Located across the Mississippi River from modern-day St. Louis, it was the largest pre-Columbian city north of Mexico. The inhabitants of Cahokia did not use a writing system, and researchers today rely heavily on archaeology to interpret it.
Cultural finds from the city include evidence of a popular game called “Chunkey” and a caffeine loaded drink. Artistic finds include stone tablets carved with images (such as a birdman) as well as evidence of sophisticated copper working, including jewelry and headdresses.
The city fell into decline after 1200 A.D., becoming abandoned by 1400. The name “Cahokia” is from an aboriginal people that lived in the area during the 17th century.
Much of the city lies buried under 19th- and 20th-century developments, including a highway and the growth of the city of St. Louis.

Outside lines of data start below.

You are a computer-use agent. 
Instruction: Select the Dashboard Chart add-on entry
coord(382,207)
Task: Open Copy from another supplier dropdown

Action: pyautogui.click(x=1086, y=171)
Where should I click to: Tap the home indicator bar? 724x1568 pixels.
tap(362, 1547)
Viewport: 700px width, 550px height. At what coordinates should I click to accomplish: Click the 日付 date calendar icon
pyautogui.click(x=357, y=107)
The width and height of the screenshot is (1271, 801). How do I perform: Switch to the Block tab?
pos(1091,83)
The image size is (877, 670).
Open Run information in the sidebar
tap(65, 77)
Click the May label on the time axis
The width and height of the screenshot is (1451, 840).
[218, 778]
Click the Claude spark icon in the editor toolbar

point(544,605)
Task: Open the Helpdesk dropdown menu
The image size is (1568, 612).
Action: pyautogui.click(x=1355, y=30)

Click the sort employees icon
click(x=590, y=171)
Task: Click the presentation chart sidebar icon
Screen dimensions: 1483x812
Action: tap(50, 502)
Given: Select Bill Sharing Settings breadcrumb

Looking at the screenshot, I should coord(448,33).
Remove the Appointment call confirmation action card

Over the past few decades, efforts have been made to preserve what remains, with Cahokia’s core now part of a state historic site.
Monks Mound
The most awesome example of architecture at Cahokia is the 100-foot (30-meter) tall “Monks Mound” — the name given to it because a group of Trappist monks lived near it in historic times.
It was built with four terraces, covering about 17 acres (6.8 hectares) at its base, the mound towering over the city. Archaeologists have found giant postholes at the top indicating the presence of what may have been a temple, presumably made of wood, measuring 104 feet (31 meters) by 48 feet (15 meters). Its postholes are over 3 feet (1 meter) in diameter, the building being perhaps 50 feet (15 meters) tall.
Monks Mound, along with a grand plaza and a group of smaller mounds, was walled in with a 2-mile-long (3.2 km) wooden palisade. As many as 20,000 wooden posts were used to construct it.
Woodhenge
To the west of Monks Mound is a series of five circles, each originally made of red cedar wood posts, constructed at different times between 900 and 1100 A.D. They vary in size from 12 to 60 posts, the latest one being the smallest. Archaeologists refer to these structures as a “woodhenge,” a reconstruction of which now exists.
These posts would likely have been used as a calendar of sorts marking the solstices, equinoxes and festivals important to the inhabitants. A priest could have stood on a raised platform in the middle.
The sunrise during the equinox, when it rises to the east, is said to be particularly spectacular from this spot. A post aligns with the front of Monks Mound and the massive structure looks like it “gives birth” to the sun, according to a modern account recorded on the Cahokia Mounds state historic site website.
Human sacrifice
Mound 72 is a 10-foot (3-meter) high structure located less than a half-mile south of Monks Mound. It dates between 1050 and 1150 and holds the remains of 272 people, many of them sacrificed — the largest number of sacrificial victims ever found north of Mexico.
The mound’s archaeology is complicated but several instances of human sacrifice can be made out. In one case 39 men and women were executed “on the spot,” writes archaeologist Timothy Pauketat in his book Cahokia: Ancient America’s Great City on the Mississippi. “It seemed likely the victims had been lined up on the edge of the pit... and clubbed one by one so that their bodies fell sequentially into it.”
In another episode of sacrifice, 52 malnourished women between the ages of 18 and 23 appear to have been sacrificed at the same time, along with a woman in her 30s. In another burial episode, 15 corpses, a mix of men, women and children, were found on wooden stretchers.
Curiously, this burial mound also has the remains of two men who were found buried with 20,000 shell beads, likely the remains of a garment(s). Analysis of their remains indicates that they consumed a large amount of meat, suggesting that they were elite members of Cahokia’s society, the human sacrifices at the mound possibly dedicated to them in some way.
Chunkey
Cahokia supported a rich variety of art and cultural activities. Among them are stones used for a once wildly popular game called “Chunkey.”
Archaeologists cannot be certain what the exact rules were at the time Cahokia thrived. Accounts of the game in the 18th and 19th century tell of a stone disc, called a “chunkey stone,” that would be rolled on a playing field with people throwing giant sticks, larger than themselves, at it, trying to land them as close to the stone as possible. Points would be given depending on how close they came. Gambling on the outcome of this game was common, according to writers.
Pauketat envisions Chunkey being played as a team sport at Cahokia in the plaza beside Monks Mound. In an Archaeology Magazine article he writes that “the chief standing at the summit of the black, packed-earth pyramid raises his arms. In the grand plaza below, a deafening shout erupts from 1,000 gathered souls. Then the crowd divides in two, and both groups run across the plaza, shrieking wildly. Hundreds of spears fly through the air toward a small rolling stone disk...” Spectators would cheer them on, witnessing a great sport that captivated the North American city.